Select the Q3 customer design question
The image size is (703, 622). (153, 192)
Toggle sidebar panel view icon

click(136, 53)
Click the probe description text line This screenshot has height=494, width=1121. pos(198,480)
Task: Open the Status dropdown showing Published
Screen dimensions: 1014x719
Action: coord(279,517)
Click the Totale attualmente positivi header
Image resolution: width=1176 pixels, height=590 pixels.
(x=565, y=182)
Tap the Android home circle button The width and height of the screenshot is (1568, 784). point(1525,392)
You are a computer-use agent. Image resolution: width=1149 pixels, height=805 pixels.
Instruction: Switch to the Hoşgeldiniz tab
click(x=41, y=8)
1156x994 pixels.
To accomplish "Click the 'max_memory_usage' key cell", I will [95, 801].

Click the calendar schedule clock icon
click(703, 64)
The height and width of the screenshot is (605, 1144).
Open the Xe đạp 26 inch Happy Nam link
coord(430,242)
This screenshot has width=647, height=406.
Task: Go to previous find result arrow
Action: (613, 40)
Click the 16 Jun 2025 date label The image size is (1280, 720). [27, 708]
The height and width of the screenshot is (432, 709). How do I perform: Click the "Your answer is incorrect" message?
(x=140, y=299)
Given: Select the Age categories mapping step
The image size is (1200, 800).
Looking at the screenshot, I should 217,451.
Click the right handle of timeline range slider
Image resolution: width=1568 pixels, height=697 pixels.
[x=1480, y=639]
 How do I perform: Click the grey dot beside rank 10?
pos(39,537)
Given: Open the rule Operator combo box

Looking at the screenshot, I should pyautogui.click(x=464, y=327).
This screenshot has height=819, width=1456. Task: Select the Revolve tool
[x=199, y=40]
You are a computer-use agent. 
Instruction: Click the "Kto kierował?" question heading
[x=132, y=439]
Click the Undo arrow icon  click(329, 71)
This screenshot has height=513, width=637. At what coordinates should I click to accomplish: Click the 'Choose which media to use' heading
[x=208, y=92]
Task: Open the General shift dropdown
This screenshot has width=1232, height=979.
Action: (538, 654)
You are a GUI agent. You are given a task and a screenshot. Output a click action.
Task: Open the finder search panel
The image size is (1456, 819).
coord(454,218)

# [Requirement]
Your answer should be the records above, set down exactly.

# [Finished exercise]
Select the Q3 customer design question
The image size is (703, 622). (153, 192)
Toggle sidebar panel view icon

click(136, 53)
Click the probe description text line This screenshot has height=494, width=1121. pos(198,480)
Task: Open the Status dropdown showing Published
Screen dimensions: 1014x719
Action: coord(279,517)
Click the Totale attualmente positivi header
Image resolution: width=1176 pixels, height=590 pixels.
(x=565, y=182)
Tap the Android home circle button The width and height of the screenshot is (1568, 784). point(1525,392)
You are a computer-use agent. Image resolution: width=1149 pixels, height=805 pixels.
Instruction: Switch to the Hoşgeldiniz tab
click(x=41, y=8)
1156x994 pixels.
To accomplish "Click the 'max_memory_usage' key cell", I will [95, 801].

Click the calendar schedule clock icon
click(703, 64)
The height and width of the screenshot is (605, 1144).
Open the Xe đạp 26 inch Happy Nam link
coord(430,242)
This screenshot has width=647, height=406.
Task: Go to previous find result arrow
Action: (613, 40)
Click the 16 Jun 2025 date label The image size is (1280, 720). [27, 708]
The height and width of the screenshot is (432, 709). How do I perform: Click the "Your answer is incorrect" message?
(x=140, y=299)
Given: Select the Age categories mapping step
The image size is (1200, 800).
Looking at the screenshot, I should 217,451.
Click the right handle of timeline range slider
Image resolution: width=1568 pixels, height=697 pixels.
[x=1480, y=639]
 How do I perform: Click the grey dot beside rank 10?
pos(39,537)
Given: Open the rule Operator combo box

Looking at the screenshot, I should pyautogui.click(x=464, y=327).
This screenshot has height=819, width=1456. Task: Select the Revolve tool
[x=199, y=40]
You are a computer-use agent. 
Instruction: Click the "Kto kierował?" question heading
[x=132, y=439]
Click the Undo arrow icon  click(329, 71)
This screenshot has height=513, width=637. At what coordinates should I click to accomplish: Click the 'Choose which media to use' heading
[x=208, y=92]
Task: Open the General shift dropdown
This screenshot has width=1232, height=979.
Action: (538, 654)
You are a GUI agent. You are given a task and a screenshot. Output a click action.
Task: Open the finder search panel
The image size is (1456, 819).
coord(454,218)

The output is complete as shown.